Judge blasts Iqaluit lawyer for stranding clients
Client left in lurch on sex crimes charges
Justice Robert Kilpatrick blasted Iqaluit lawyer Euan MacKay this week for leaving at least three clients stranded without a lawyer at scheduled court appearances.
MacKay, however, was not in court to hear the judge’s withering lecture, having flown to Pond Inlet to represent another client at a circuit court sitting.
“It is unacceptable to have trial counsel disappearing when they know they have pre-existing trial commitments,” Kilpatrick said.
The most serious Iqaluit matter left hanging was a long-delayed trial for James Andrew Paton, on charges of sexual assault, sexual interference and possession of child pornography.
Kilpatrick had been expecting to hear that trial — estimated to take about three-quarters of a day — on the morning of Sept. 23 in Iqaluit’s courthouse.
But as lawyers and court staff gathered to begin work, Paton found himself sitting alone at the defence table.
Crown prosecutor Judy Chan apologized twice to Kilpatrick for having worked out an agreement with MacKay — in a meeting outside the courtroom — to put Paton’s matter over to Oct. 6, when a new trial date would be fixed.
“Without thinking, I had agreed, sir, and we did put it over to Oct. 6. I apologize to the court because I realize that … it’s within the court’s jurisdiction to either grant or decline an adjournment request,” Chan said.

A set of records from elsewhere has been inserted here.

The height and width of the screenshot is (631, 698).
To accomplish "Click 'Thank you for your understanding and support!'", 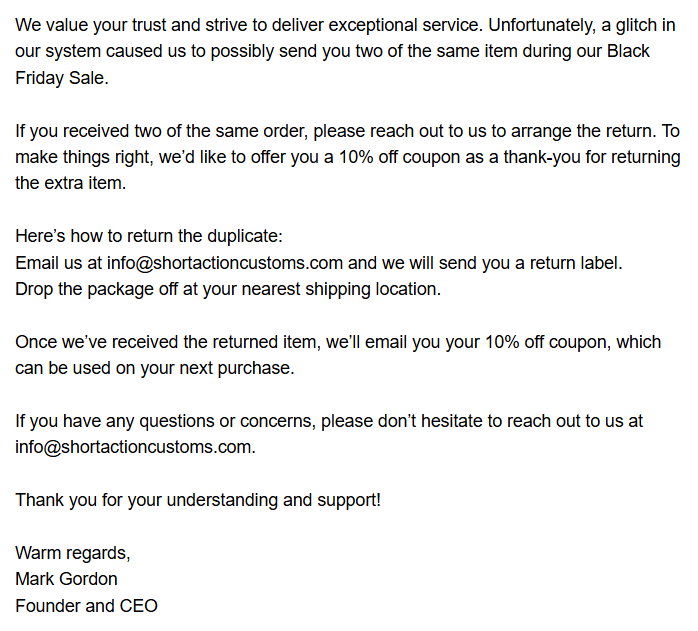I will tap(198, 500).
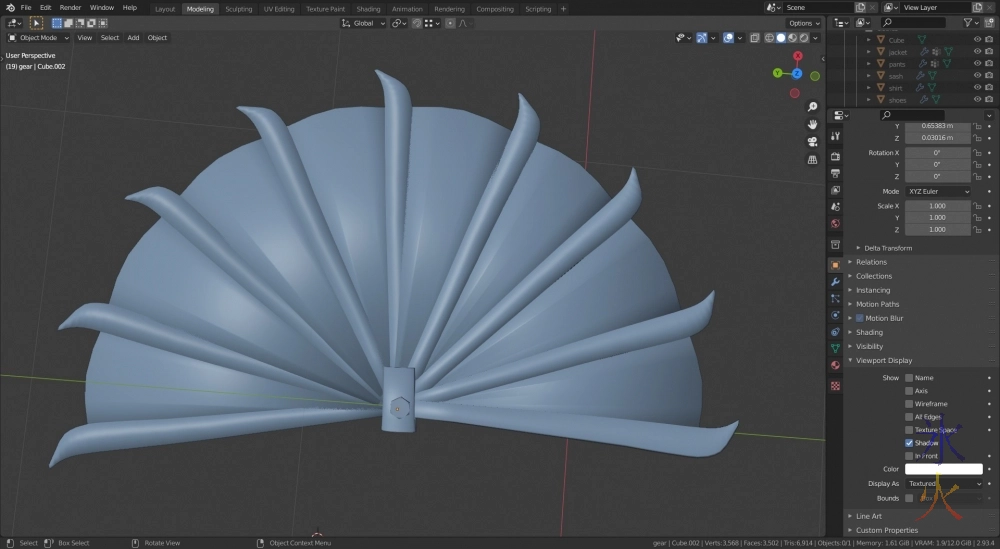Open the Render menu
Image resolution: width=1000 pixels, height=549 pixels.
point(70,8)
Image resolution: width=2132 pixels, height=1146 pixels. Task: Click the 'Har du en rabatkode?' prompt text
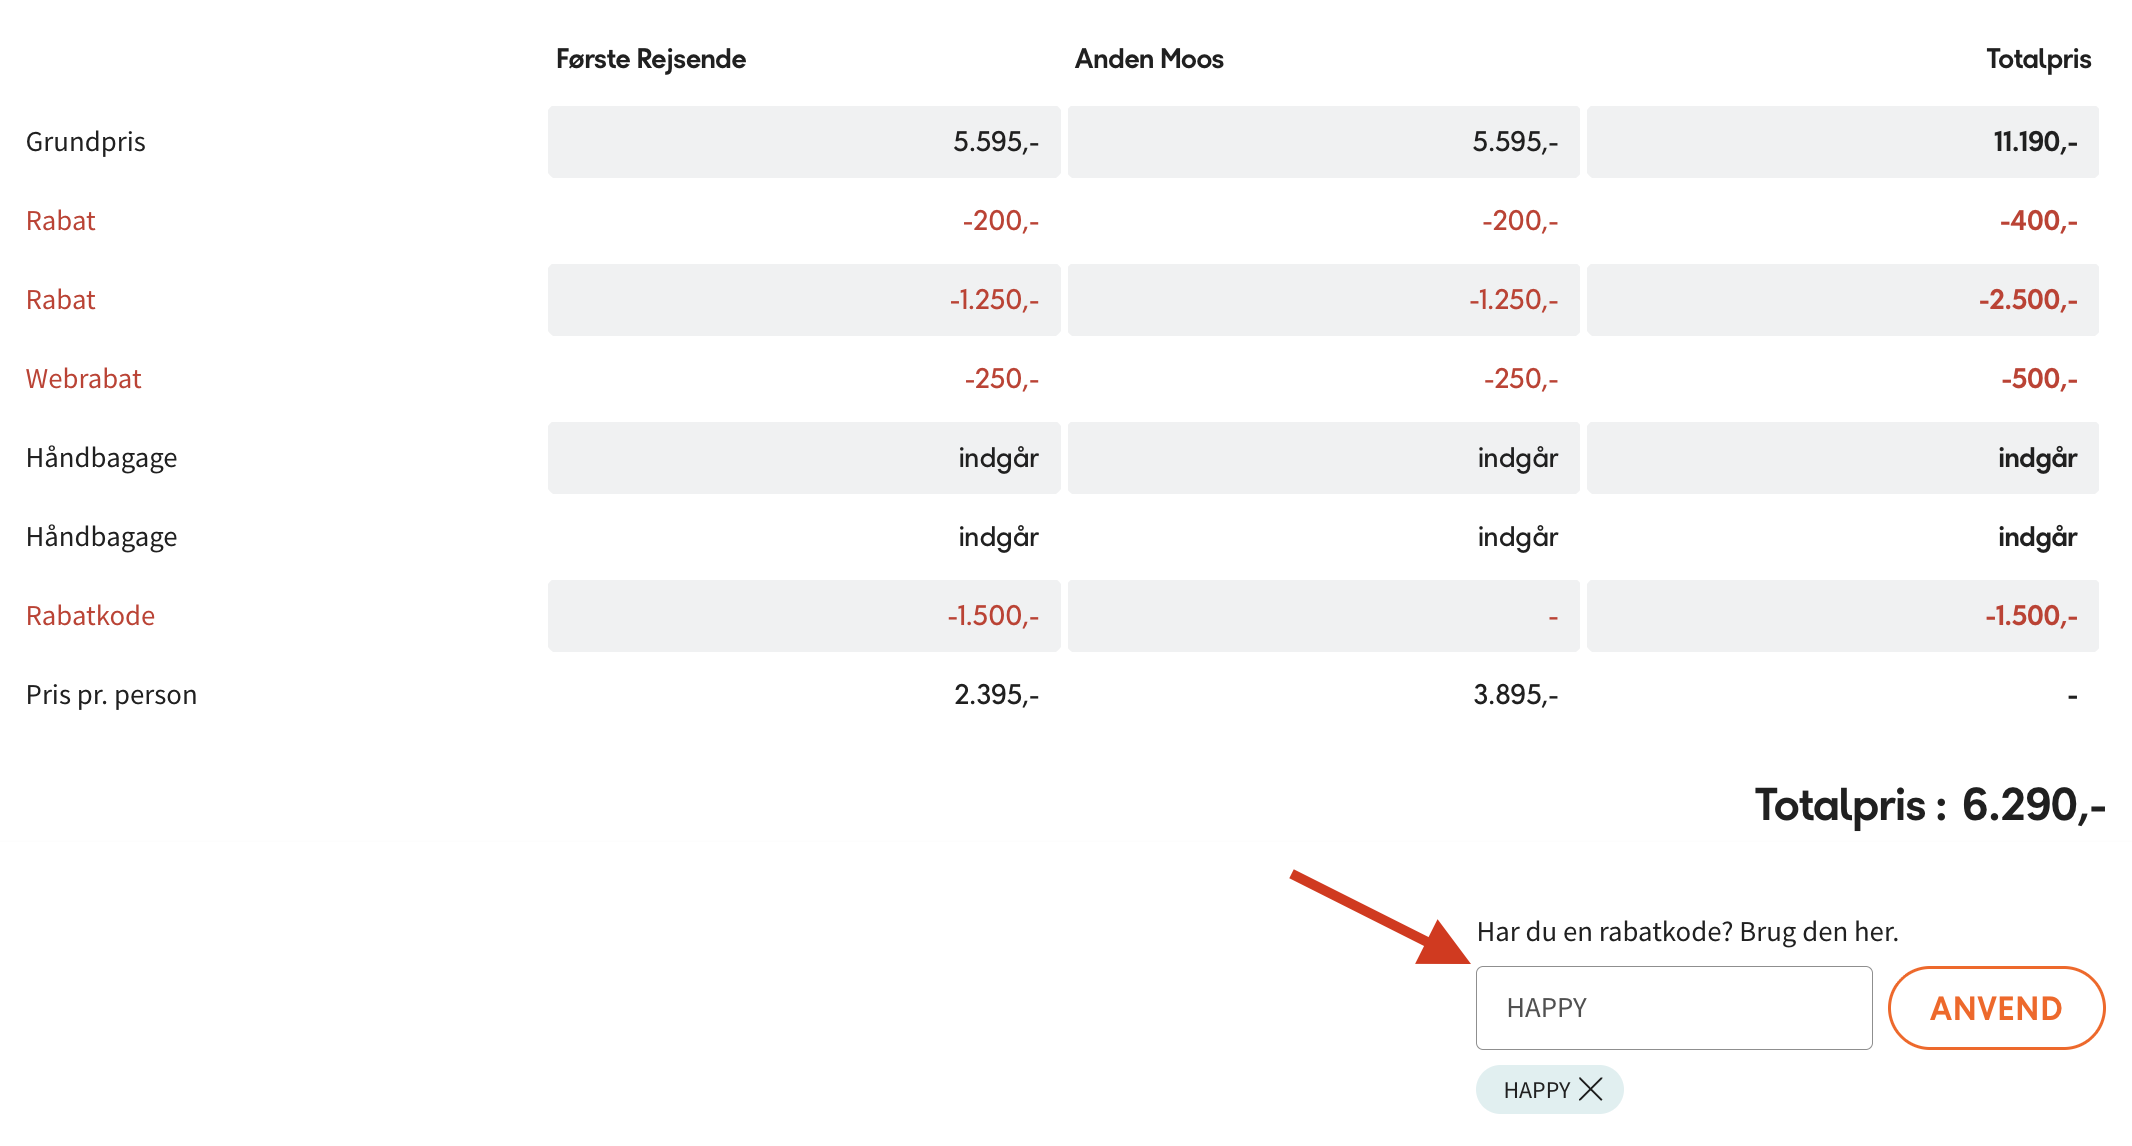tap(1687, 932)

Chan told Kilpatrick that MacKay wouldn’t be in Iqaluit to represent two other accused persons. Two other Crown lawyers were to act as MacKay’s agent when those matters were spoken to, Chan said.
After hearing this explanation, Kilpatrick lit into MacKay.

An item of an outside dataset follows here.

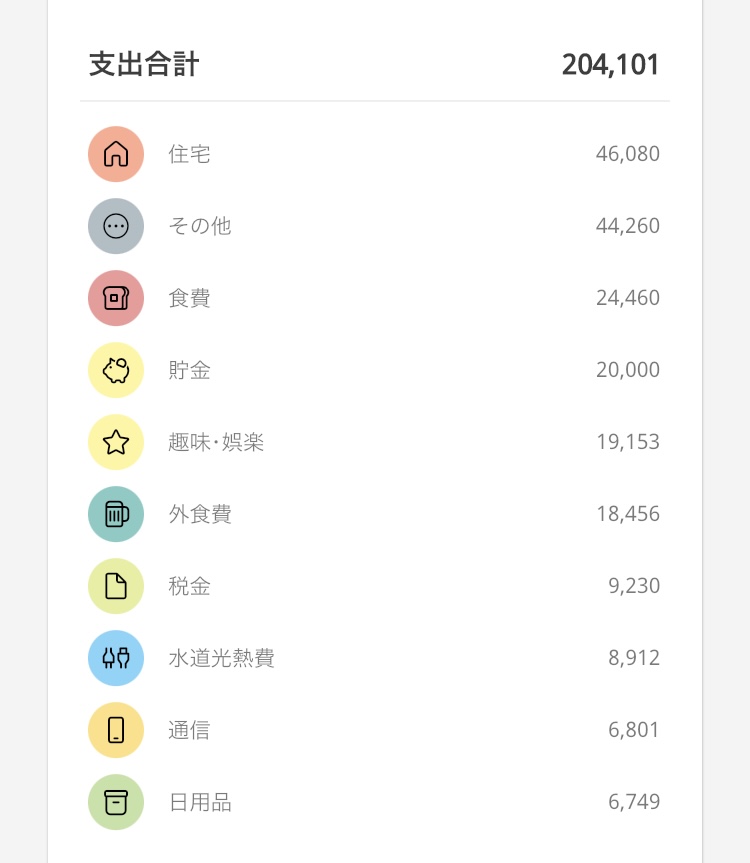Click the 46,080 amount for housing
Screen dimensions: 750x863
click(628, 154)
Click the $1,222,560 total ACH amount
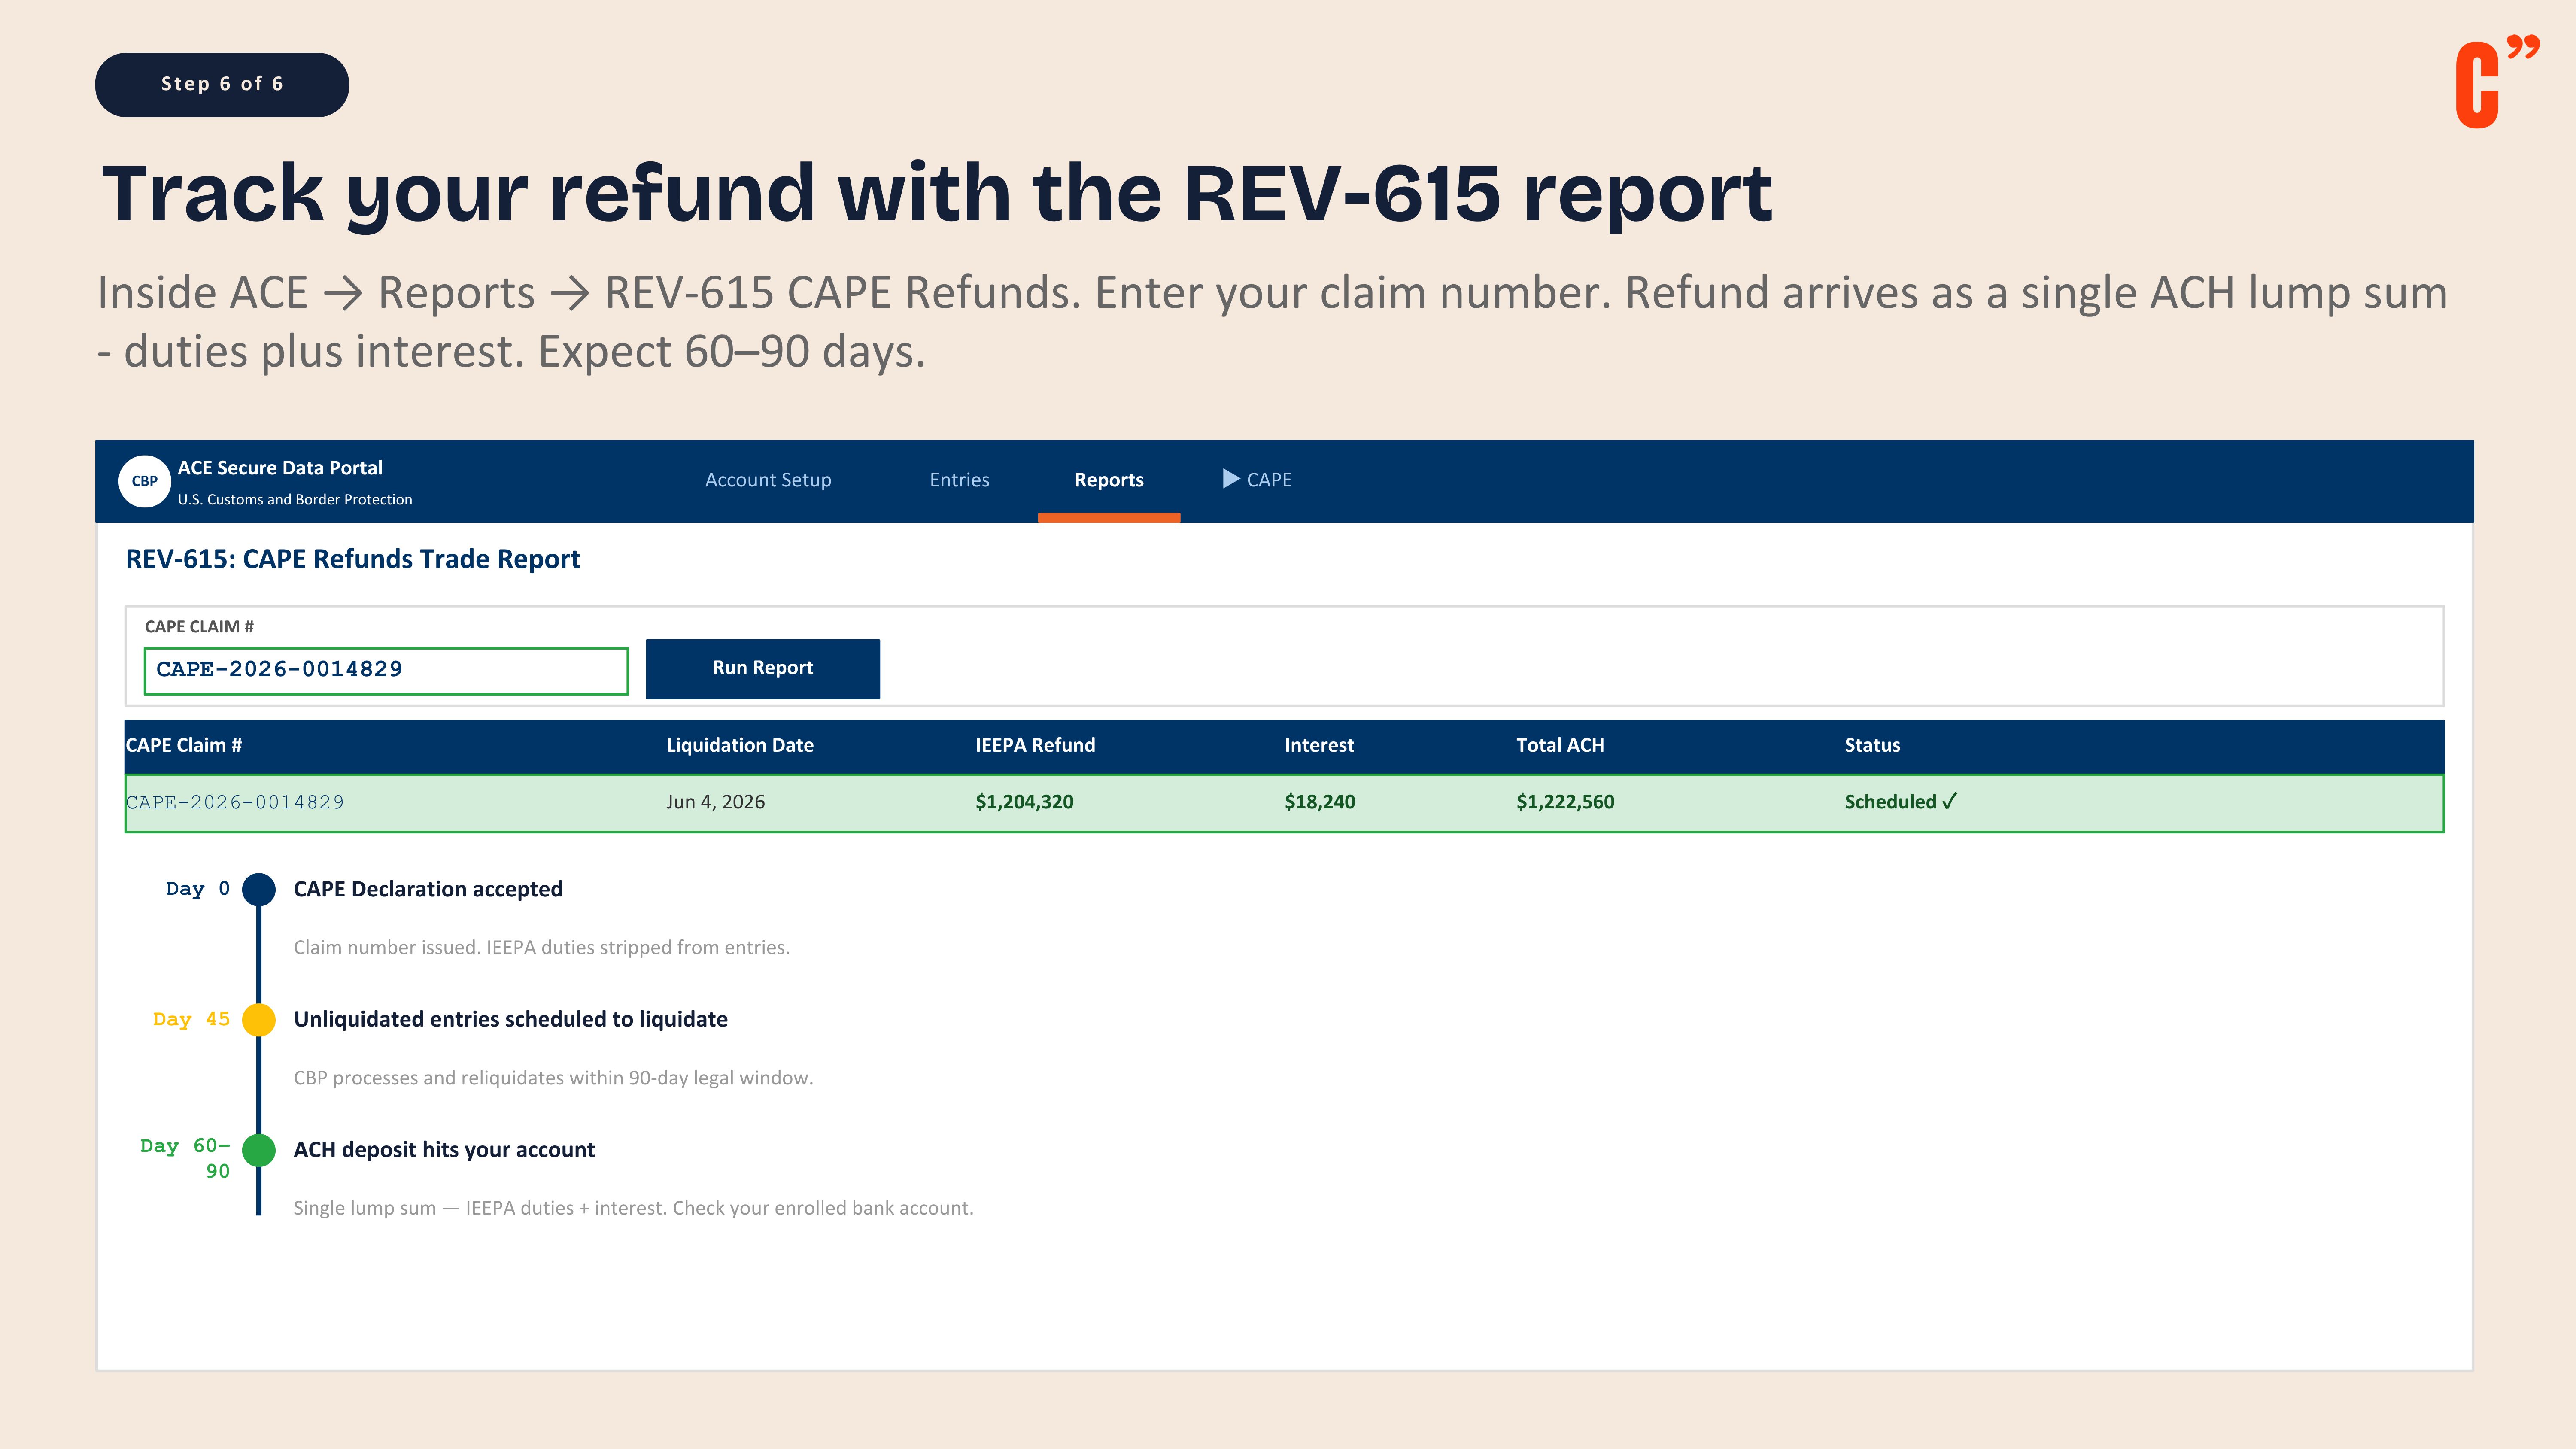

“The court … does not understand how trial counsel, knowing that he has commitments already for trial in this community, would undertake to represent somebody else. That will effectively disable him from representing the interests of those people that are already committed for trial this week,” Kilpatrick said.
The judge eventually agreed — “with profound regret” — to adjourn Paton’s case until Oct. 6, to fix a new date. He tentatively reserved court time on Nov. 18 at 9:30 p.m. for Paton’s trial.
Paton said he only heard about MacKay’s change of plans last Friday.
“I heard it through my employer. He [MacKay] hasn’t been returning my phone calls and I am a little concerned that — I just don’t know what to say at this point,” Paton said.
Paton, who has been waiting since January 2002 for his case to go to trial, said he wants the charges against him dealt with as soon as possible.
“Not only would I like to see justice for me but justice for the community and I’m anxious to put this all behind and to go wherever the courts decide, but I am anxious to have this resolved and, you know, I will be talking to Euan,” Paton said in court.
After hearing that, Kilpatrick reminded Paton that his lawyer must follow his client’s instructions.
“Mr. Paton, perhaps you should try and impress upon Mr. MacKay your desire to get on with it. If that’s your position, that’s your position and he’s bound to take your instructions, sir,” Kilpatrick said.
Kilpatrick apologized to Paton and warned lawyers who were present that trial adjournments cannot be done outside of his court.
“Counsel should be aware that if a matter is scheduled for trial in this court, you do not appear at the front counter before a clerk to adjourn. That is not appropriate.”
As for Paton’s absent lawyer, Kilpatrick said “the court will deal with Mr. MacKay when he returns to the community.”
Kilpatrick also reminded Paton that there is a complaint process available to him.
“If you have a problem with what has happened, then there is an appropriate way of dealing with a complaint,” Kilpatrick said.
Though Kilpatrick didn’t say so explicitly, he was referring to the Law Society of Nunavut, which has the power to handle complaints from the public and to discipline lawyers in its membership.